Task requirements: Reproduce the following data word for word, keeping every line unchanged.

Data provided:
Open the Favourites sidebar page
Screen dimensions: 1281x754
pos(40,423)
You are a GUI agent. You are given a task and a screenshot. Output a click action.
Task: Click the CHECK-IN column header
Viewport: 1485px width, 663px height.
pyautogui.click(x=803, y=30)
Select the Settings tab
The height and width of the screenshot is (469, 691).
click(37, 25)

Output below:
Open the Favourites sidebar page
Screen dimensions: 1281x754
pos(40,423)
You are a GUI agent. You are given a task and a screenshot. Output a click action.
Task: Click the CHECK-IN column header
Viewport: 1485px width, 663px height.
pyautogui.click(x=803, y=30)
Select the Settings tab
The height and width of the screenshot is (469, 691).
click(37, 25)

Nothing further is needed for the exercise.